All nice, but there is a tradeoff. The MongoDB change stream works by setting a cursor on the MongoDB oplog collection. The oplog is a history of every write operation in your database. The higher the write frequency in your cluster, the more oplog data the database is generating per hour. For a busy cluster that can easily go into the 10 - 100 GB per hour. If you run many Parse Server instances, each one will open a change stream and set an oplog cursor. The cursor runs down the oplog and notifies the server when there has been a change in the schema collection. Each cursor adds an overhead to your MongoDB cluster resources in terms of CPU and RAM consumption. You can see how this can easily get tricky if you have many servers watching a busy oplog. If your schema doesn’t change much, the constant overhead on the MongoDB resources may also be non-sensical.

Before you upgrade, you should therefore look into what that means for your MongoDB resources. Make an estimation and be safe by scaling up your cluster vertically (more CPU, RAM). You may always scale down afterwards.

MongoDB Atlas v5.0.11 with a replica set seems to have Change Stream functionality - please can someone confirm this is the case.
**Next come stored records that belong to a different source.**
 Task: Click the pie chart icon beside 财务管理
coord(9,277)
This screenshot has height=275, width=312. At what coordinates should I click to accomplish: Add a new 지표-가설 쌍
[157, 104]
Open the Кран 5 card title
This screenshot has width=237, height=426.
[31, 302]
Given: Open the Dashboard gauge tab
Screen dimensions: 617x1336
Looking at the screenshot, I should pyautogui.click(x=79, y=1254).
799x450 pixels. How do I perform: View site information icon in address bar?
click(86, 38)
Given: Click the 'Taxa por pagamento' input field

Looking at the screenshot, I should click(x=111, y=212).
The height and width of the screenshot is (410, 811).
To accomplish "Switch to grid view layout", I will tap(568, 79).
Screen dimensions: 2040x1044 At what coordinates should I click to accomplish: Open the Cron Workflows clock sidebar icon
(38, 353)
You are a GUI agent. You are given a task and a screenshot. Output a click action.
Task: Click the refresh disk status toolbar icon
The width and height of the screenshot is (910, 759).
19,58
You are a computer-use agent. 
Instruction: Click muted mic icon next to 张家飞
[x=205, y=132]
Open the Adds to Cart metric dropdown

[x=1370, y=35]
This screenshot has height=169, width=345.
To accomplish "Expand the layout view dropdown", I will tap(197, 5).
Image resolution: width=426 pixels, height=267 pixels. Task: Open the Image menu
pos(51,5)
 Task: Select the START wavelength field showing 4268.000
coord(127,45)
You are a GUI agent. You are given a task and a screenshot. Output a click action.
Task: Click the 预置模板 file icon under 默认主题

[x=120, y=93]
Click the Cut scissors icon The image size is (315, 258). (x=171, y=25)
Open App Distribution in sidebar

That will work. Change stream is also available in MongoDB 4, however see the docs regarding availability.

On a general note

The feature was merged before we introduced alpha / beta testing, and frankly, we still didn’t get much feedback on the feature. We already opened an issue to re-add the previous schema pull functionality, in addition to the schema hooks. There are scenarios in which schema hooks are disadvantageous and impractical. In hindsight, we wouldn’t merge such a significant change anymore without alpha / beta testing and without making it optional for a while.

tayloruk · October 12, 2022, 7:02pm

Perfect, @Manuel I really appreciate you taking the time to write that comprehensive explanation!

Thanks again for this and all your work on Parse.